Single by Beck

from the album Colors
- Released: June 2, 2016
- Genre: Trap;
- Length: 3:40
- Label: Capitol; Fonograf;
- Songwriters: Beck David Hansen; Cole M. Greif-Neill;
- Producers: Beck David Hansen; Cole M.G.N.;

Beck singles chronology
| "Dreams" (2015) | "Wow" (2016) | "Dear Life" (2017) |

Music video
- "Wow" on YouTube

= Wow (Beck song) =

2016 single by Beck

"Wow" is a song by American Musician Beck. It is the second single from his thirteenth studio album Colors (2017).

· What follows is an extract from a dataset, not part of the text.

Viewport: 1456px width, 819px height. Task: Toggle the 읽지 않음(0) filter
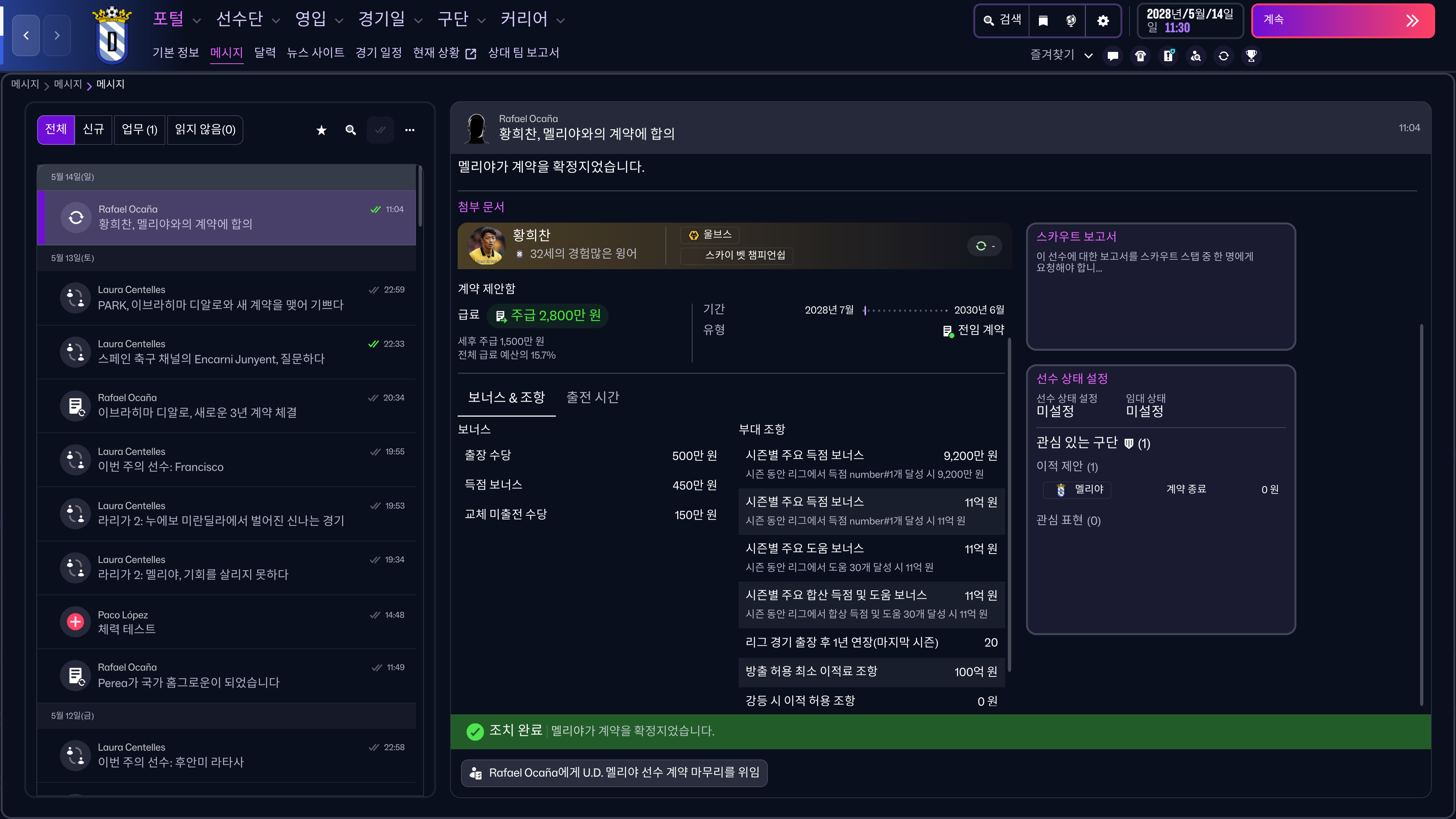205,130
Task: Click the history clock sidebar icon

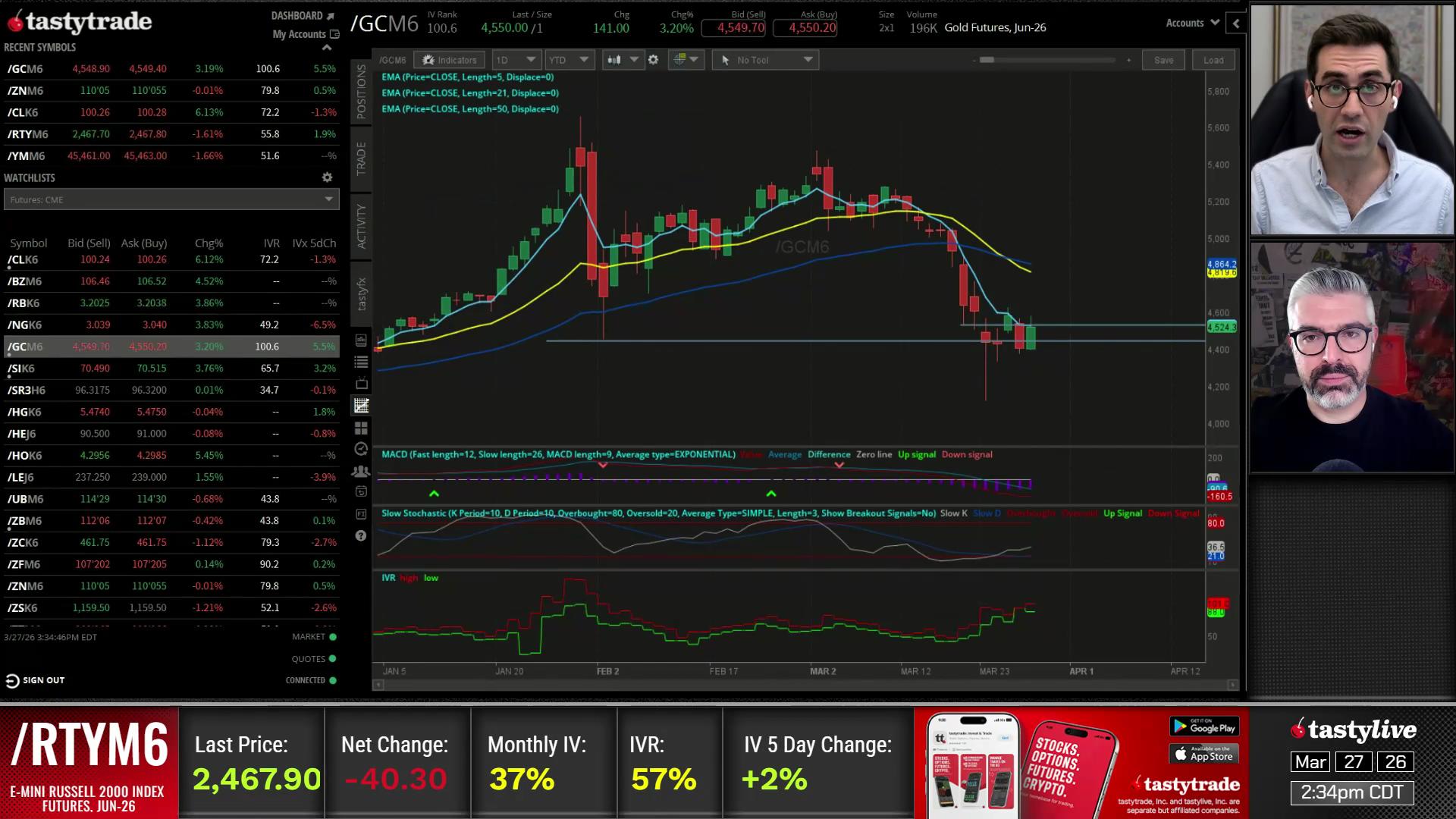Action: click(x=361, y=449)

Billboard ranked "Wow" at number 60 on their Billboards 100 Best Pop Songs of 2016" list.

==Background==
Hip hop artist Chance the Rapper was originally intended to make a guest appearance on the track: Beck told NME, "Four or five months ago we tried to get Chance on 'Wow.' I'm not sure what happened with that." A version with rapper Lil Yachty was also recorded.

==Usage in media==
The song was featured in a 2017 Acura MDX car commercial that debuted in September 2016.

==Charts==
===Weekly charts===

| Chart (2016) | Peak position |
|---|---|
| Belgium (Ultratip Bubbling Under Flanders) | 8 |
| Japan (Billboard Japan Hot 100) | 98 |
| Japan Airplay (Billboard Japan Radio Songs) | 19 |
| Mexico Ingles Airplay (Billboard) | 35 |
| Netherlands Single Tip (MegaCharts) | 30 |
| US Hot Rock & Alternative Songs (Billboard) | 12 |
| US Adult Alternative Airplay (Billboard) | 5 |
| US Alternative Airplay (Billboard) | 10 |
| US Rock & Alternative Airplay (Billboard) | 13 |

===Year-end charts===

| Chart (2016) | Position |
|---|---|
| US Adult Alternative Songs (Billboard) | 29 |
| US Alternative Songs (Billboard) | 30 |
| US Hot Rock Songs (Billboard) | 40 |
| US Rock Airplay Songs (Billboard) | 34 |

==Release history==

| Country | Date | Format | Label | Ref. |
|---|---|---|---|---|
| Worldwide | June 2, 2016 | Digital download | Capitol; Fonograf; |  |
| Italy | July 1, 2016 | Contemporary hit radio | Universal |  |

== Certifications ==

Certifications for "Wow"
| Region | Certification | Certified units/sales |
| United States (RIAA) | Gold | 500,000^{‡} |
^{‡} Sales+streaming figures based on certification alone.